**YOUR TASKS:**
**A.** In the ellipse discussion below, list in order the steps the opening paragraph applies to the second equation to arrive at $41x^4-56x^2+16=0$.
**B.** Using the ellipse discussion below, decide whether each statement agrees with it, answering yes or no and quoting the words that settle it.
(i) The part headed "Answer 5" describes the second ellipse as the original one rotated counterclockwise by $\frac \pi4$.
(ii) The hint under "Answer 4" solves for $y$ using the second equation.
(iii) The part headed "Answer 5" gives the second ellipse an axis of symmetry of $y=x$.

---------- ARTICLE

Rearrange the second equation to $5x^2+5y^2-8= 6xy$, square this equation and substitute $y^2=4(1-x^2)$ ... we get \begin{eqnarray*} 41x^4-56x^2+16=0. \end{eqnarray*} This gives the points of intersection $( \color{blue}{\pm} \sqrt{ \frac{28 \color{red}{+} \sqrt{128}}{41}}, \color{blue}{\pm} \sqrt{2 \frac{13 \color{red}{-} \sqrt{128}}{41}})$ and $( \color{blue}{\pm} \sqrt{ \frac{28 \color{red}{-} \sqrt{128}}{41}}, \color{blue}{\mp} \sqrt{2 \frac{13 \color{red}{+} \sqrt{128}}{41}})$.

Answer 4

HINT: from the second equation we get $$y_{1,2}=\frac{3}{5}x\pm\sqrt{\frac{8}{5}-\frac{16}{25}x^2}$$ this can you insert in the first equation and solve this for $x$ after that you have to solve $$x^2+\frac{1}{4}\left(\frac{3}{5}x+\sqrt{\frac{8}{5}-\frac{16}{25}x^2}\right)^2=1$$

Answer 5

The second ellipse is equivalent to $$(x-y)^2+\frac{(x+y^2)}4=4$$ i.e. $$\dfrac{\bigg(\dfrac {x-y}{\sqrt{2}}\bigg)^2}{1^2}+\dfrac{\bigg(\dfrac {x+y}{\sqrt{2}}\bigg)^2}{2^2}=1$$ with axis of symmetry $y=x$.

As OP pointed out it is the original ellipse rotated clockwise by $\frac \pi4$.

Hence the points of intersection must lie on the lines $$y=x\tan\frac{3\pi}8$$ and $$y=-x\tan\frac {\pi}8$$ .

--------------------
---------- ROWS

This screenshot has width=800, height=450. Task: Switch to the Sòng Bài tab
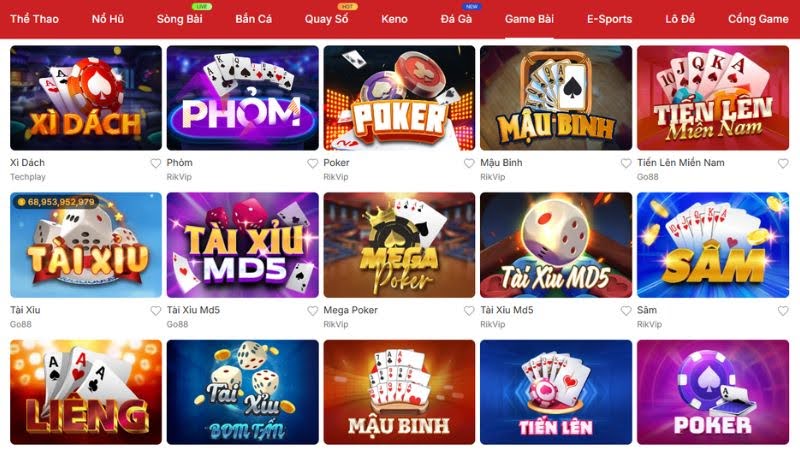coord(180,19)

--------------------
---------- ROWS

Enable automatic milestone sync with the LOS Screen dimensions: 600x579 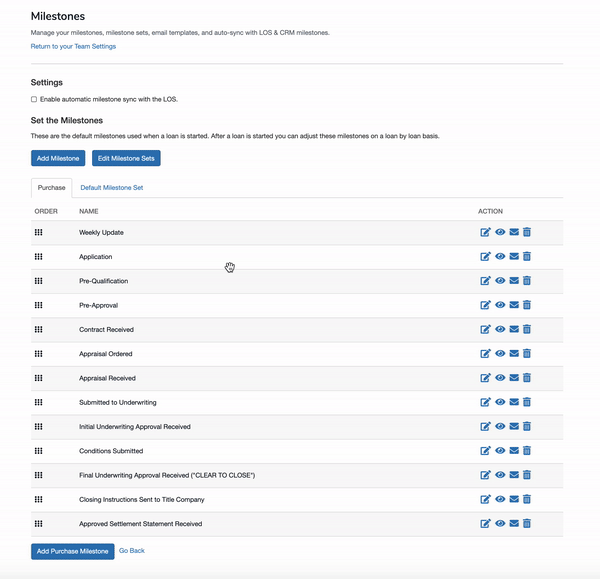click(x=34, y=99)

--------------------

**FULL SOLUTIONS:**
**A.**
1. Rearrange it to $5x^2+5y^2-8= 6xy$.
2. Square this equation.
3. Substitute $y^2=4(1-x^2)$.

**B.**
(i) No: "it is the original ellipse rotated clockwise by $\frac \pi4$."
(ii) Yes: "from the second equation we get $$y_{1,2}=\frac{3}{5}x\pm\sqrt{\frac{8}{5}-\frac{16}{25}x^2}$$"
(iii) Yes: "with axis of symmetry $y=x$."